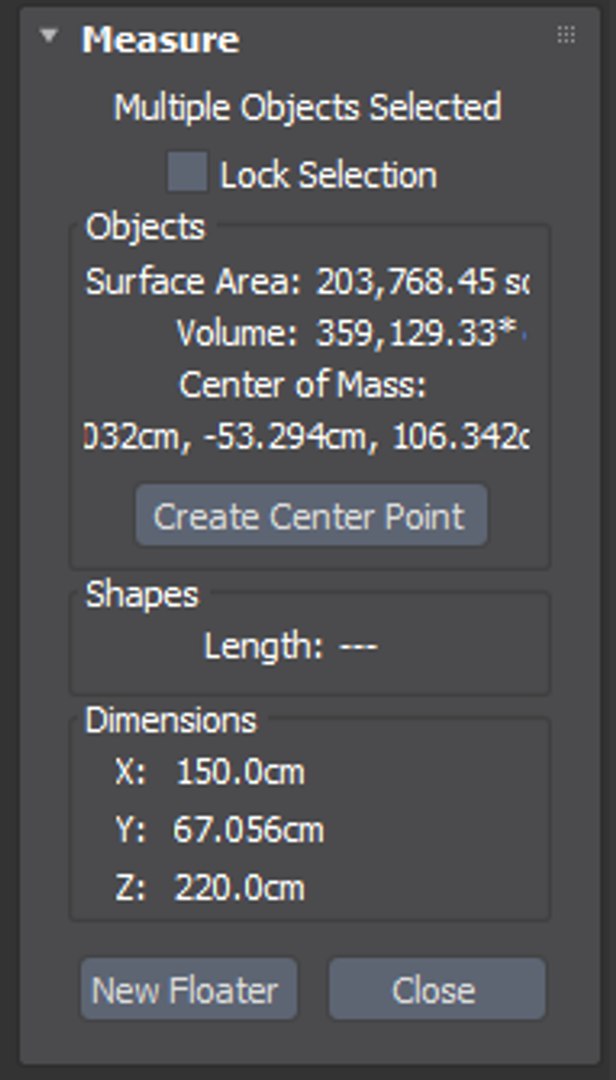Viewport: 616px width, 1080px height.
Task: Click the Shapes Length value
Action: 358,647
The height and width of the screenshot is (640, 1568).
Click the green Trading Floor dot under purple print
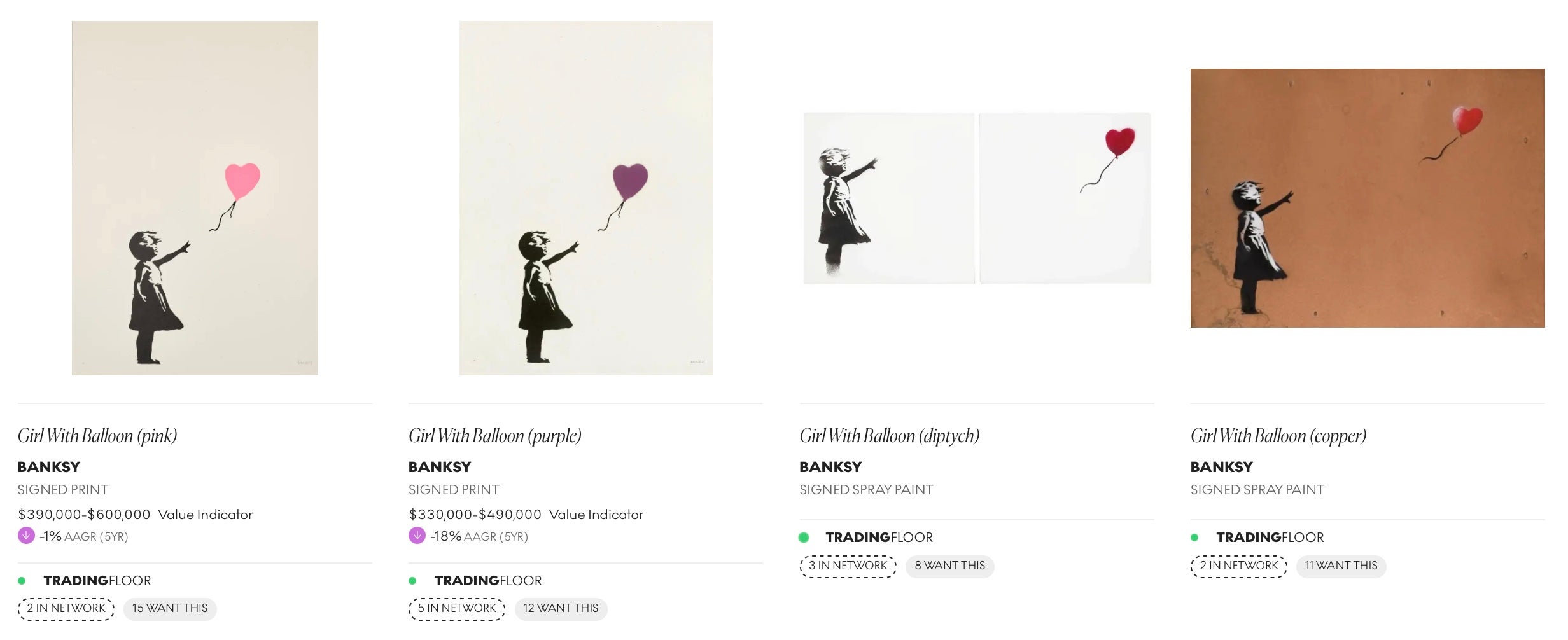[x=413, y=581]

## [Work instruction]
Could you copy exactly, and with no pictures, the lines above from the one containing "The height and" through the last line, both included?

## [Task solution]
The height and width of the screenshot is (640, 1568).
Click the green Trading Floor dot under purple print
[x=413, y=581]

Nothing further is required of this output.